The PNET is derived from neural crest cells exhibiting neuroectodermal differentiation, as confirmed by the expression of CD99, synaptophysin, and CD56. The differential diagnoses include malignant mesothelioma, rhabdomyosarcoma and synovial sarcoma. The latter two tumors also being CD99 positive, may cause more diagnostic confusion. The PNET shows the specific t(11;22) translocation, which is not present in the other tumors.
Treatment involves a combination of chemotherapy, radiotherapy and surgery. The chemotherapy includes a standard regimen of doxorubicin, vincristine, cyclophosphamide and dactinomycin alternating with courses of ifosfamide and etoposide. Compared with surgical excision alone, its combination with chemotherapy and radiotherapy, had a better 2-year survival rate (23-44% vs 59-67%) and decrease rate of distant metastasis from (12-32% vs 46-65%) [11]. Radiotherapy is strongly recommended in surgically inoperable tumors. According to our review, among the three patients with primary PNET of the pericardium reported in the literature, two patients who received chemotherapy and underwent surgery were alive [9,10] while the other died shortly [8] after the diagnosis similar to our case. The growth pattern of PNET was related to the prognosis, the intra-pericardial polypoid growth pattern had better prognosis compared to diffuse growth pattern. However, before drawing such conclusion more cases need to be studied and followed up for further development of an effective therapeutic protocol.
1. Cardiac malignancies presenting in the infancy are rare.

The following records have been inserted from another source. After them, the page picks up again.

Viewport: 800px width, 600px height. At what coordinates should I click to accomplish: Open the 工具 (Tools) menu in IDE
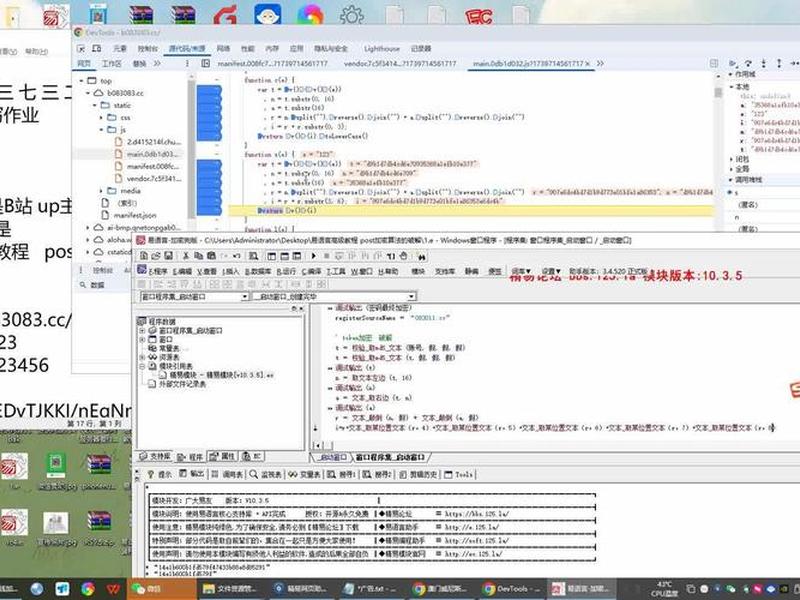pyautogui.click(x=336, y=271)
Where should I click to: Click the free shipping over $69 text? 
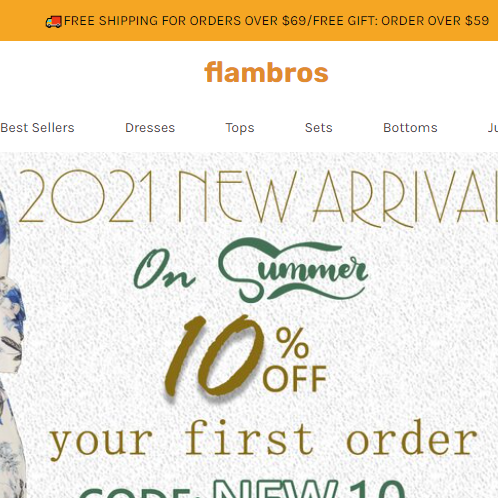[185, 21]
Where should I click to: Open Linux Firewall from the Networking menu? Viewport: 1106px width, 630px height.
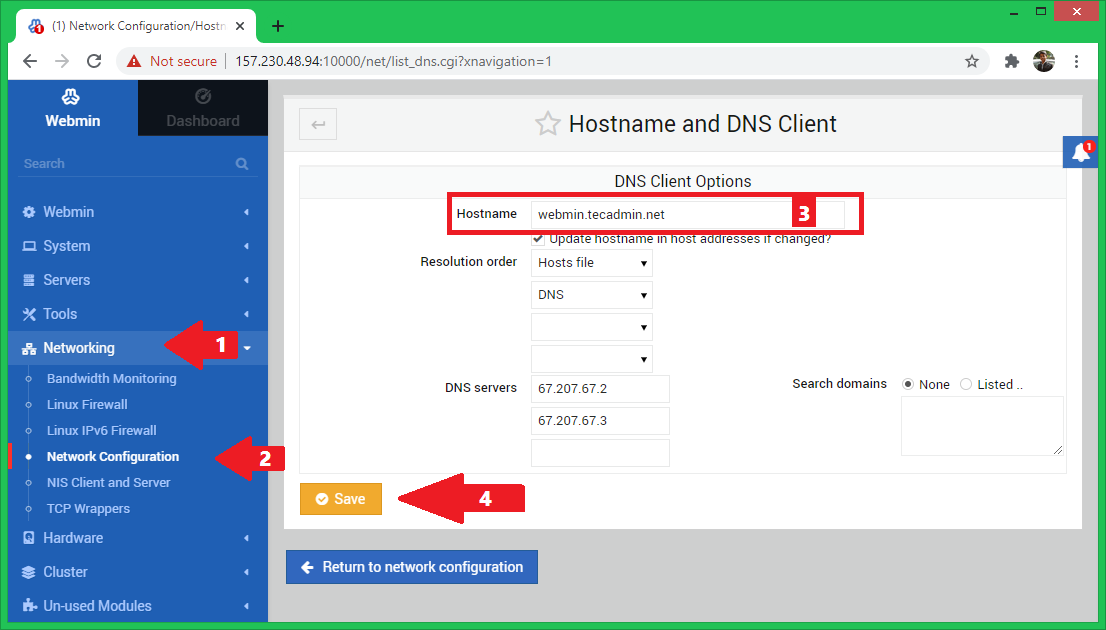coord(87,405)
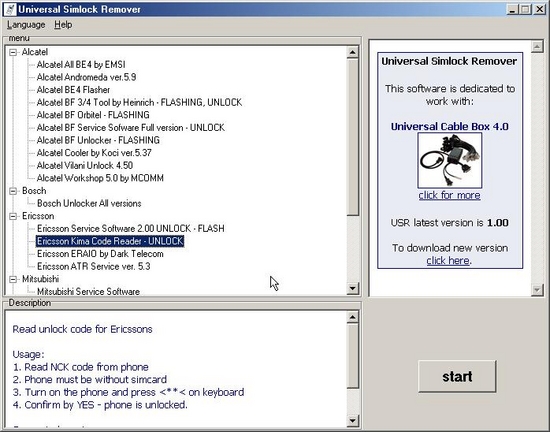This screenshot has height=432, width=550.
Task: Select Ericsson ERAIO by Dark Telecom
Action: 100,254
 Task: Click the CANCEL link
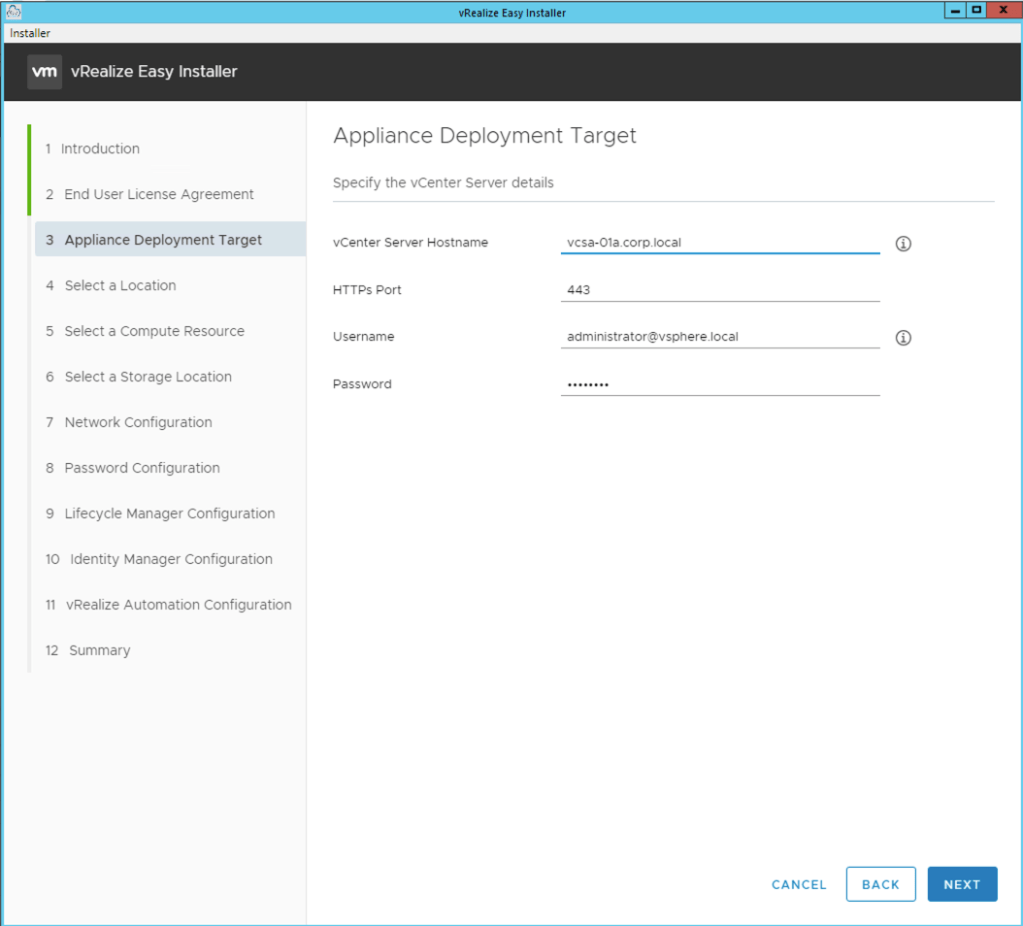799,885
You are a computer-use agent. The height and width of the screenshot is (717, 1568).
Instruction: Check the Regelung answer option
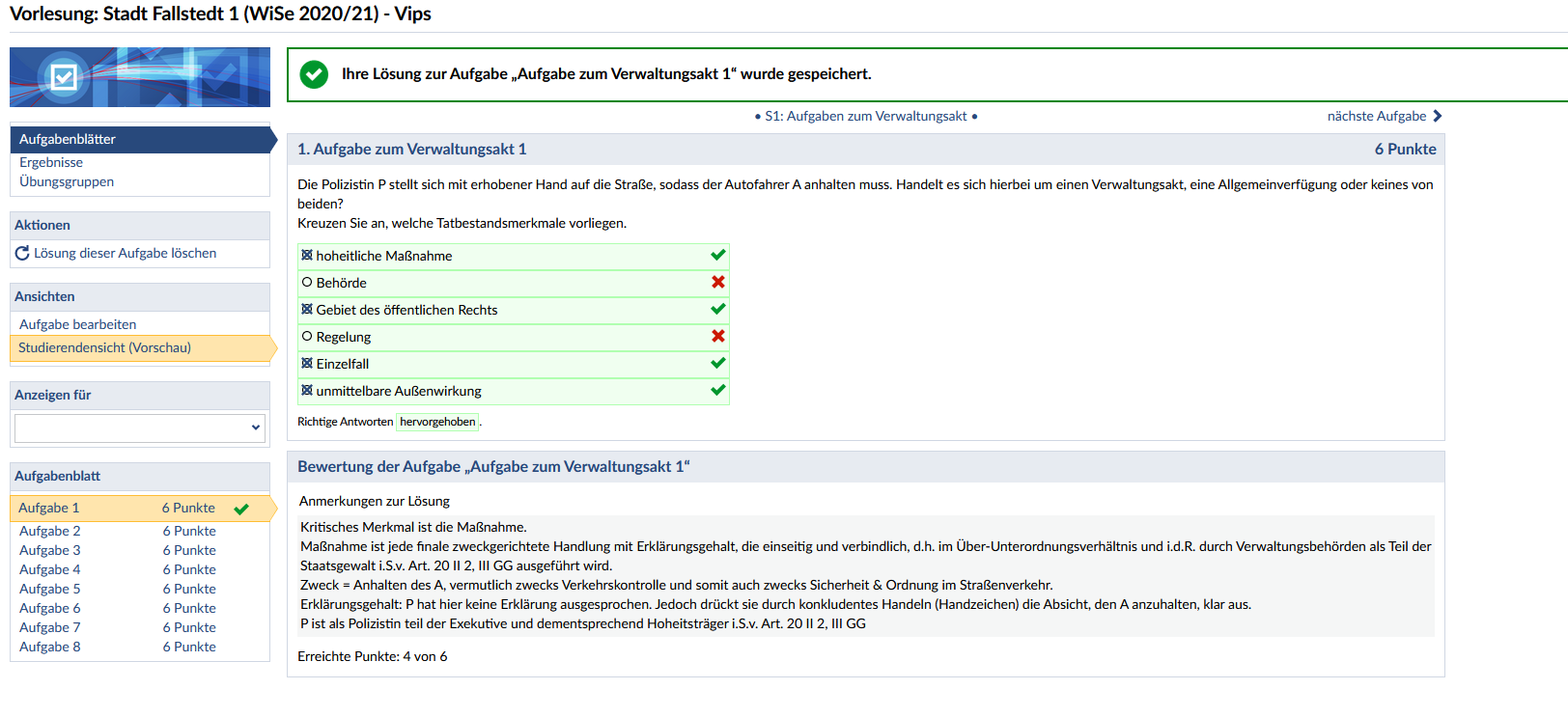pos(307,337)
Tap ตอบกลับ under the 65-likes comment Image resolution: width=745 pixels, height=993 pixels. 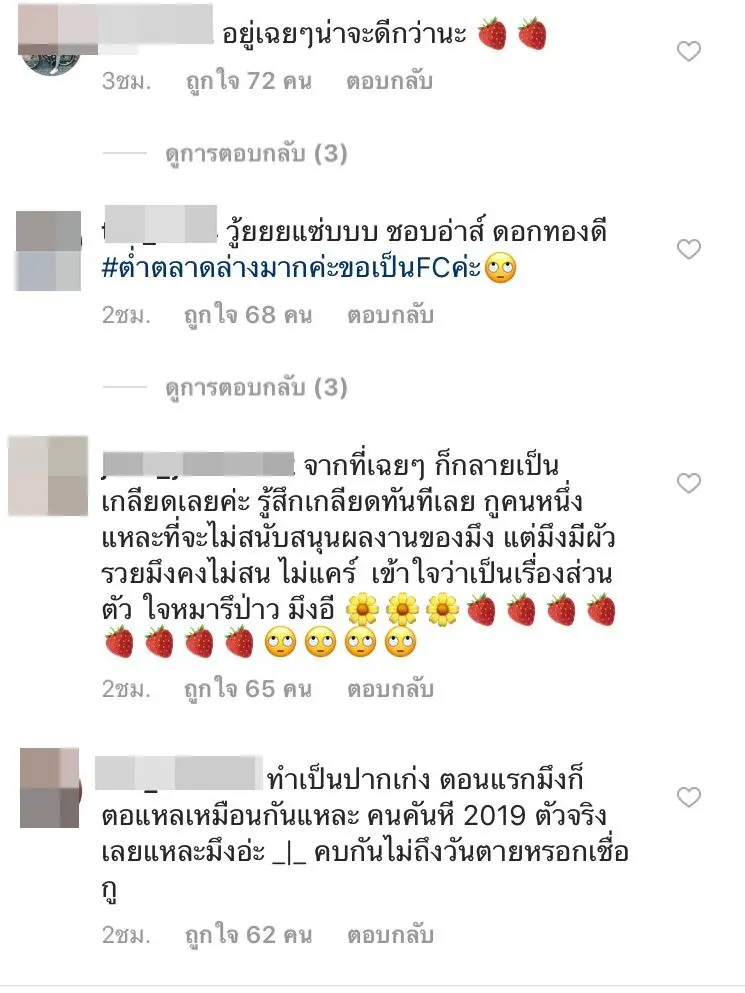tap(390, 688)
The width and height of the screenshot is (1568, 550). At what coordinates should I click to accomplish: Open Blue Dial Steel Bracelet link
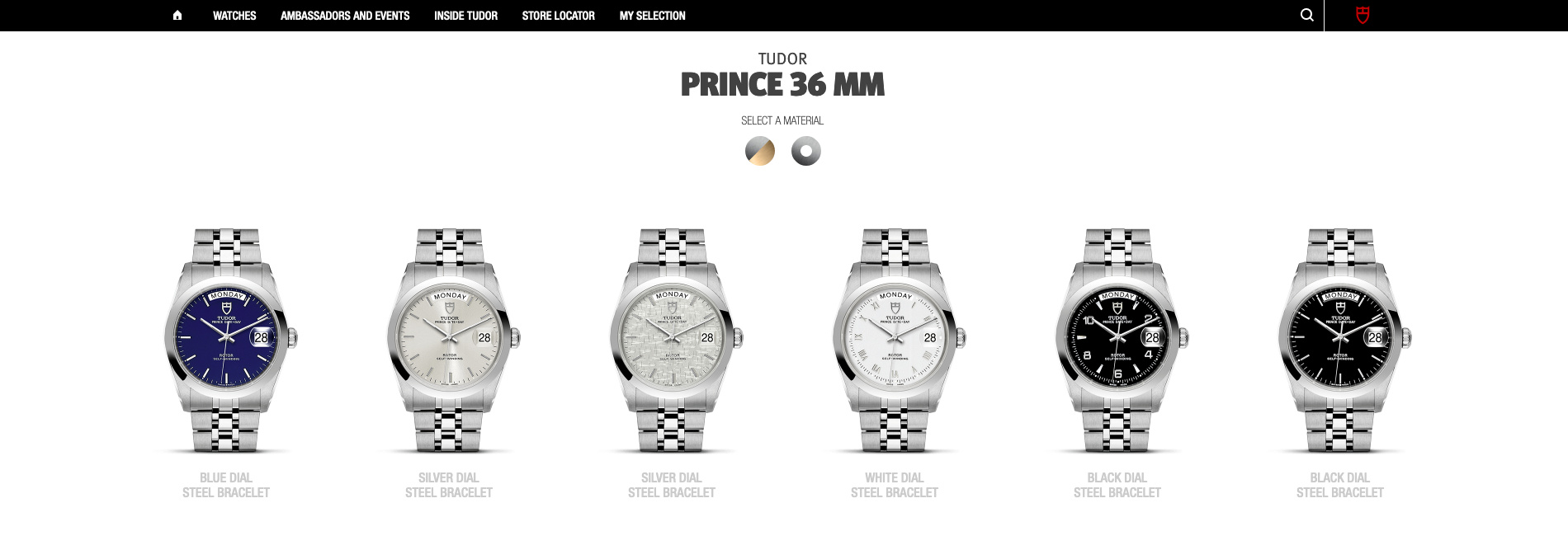[226, 485]
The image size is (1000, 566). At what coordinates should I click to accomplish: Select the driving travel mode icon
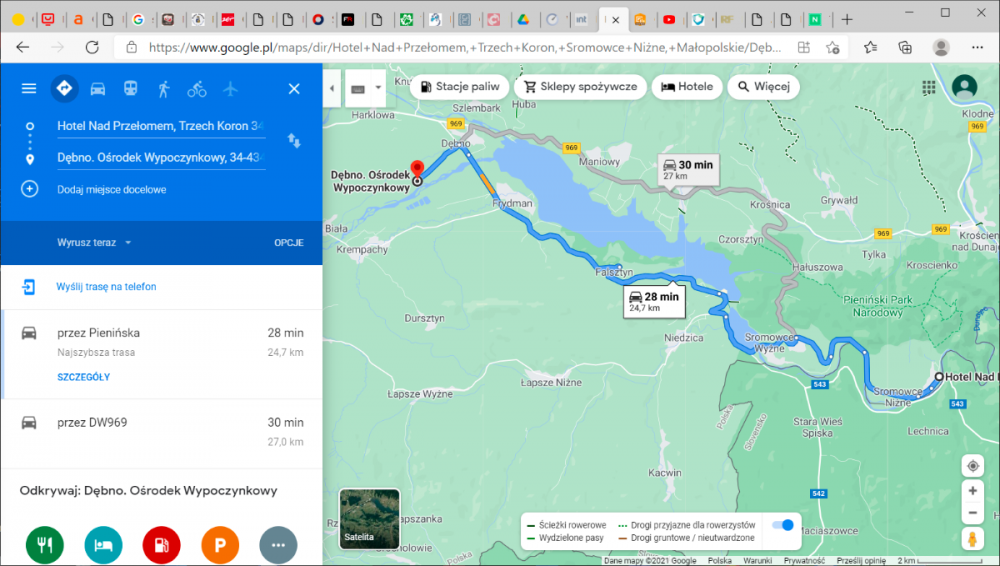97,89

2. Primitive neuroectodermal tumor (PNET), a high-grade
malignant tumor commonly occurs in the peripheral nervous system, bone, and deep soft tissues. It is extremely rare in the pericardium.
3. The growth pattern of PNET was related to the prognosis, the intra-pericardial polypoid growth pattern had better prognosis compared to diffuse growth pattern.
Primary pericardial PNET is an exceedingly rare tumor. This report illustrates that the pericardium is a possible site for primary PNET. Despite the diagnosis of primary pericardial PNET, prognosis is dismal due to its infiltrative and invasive nature.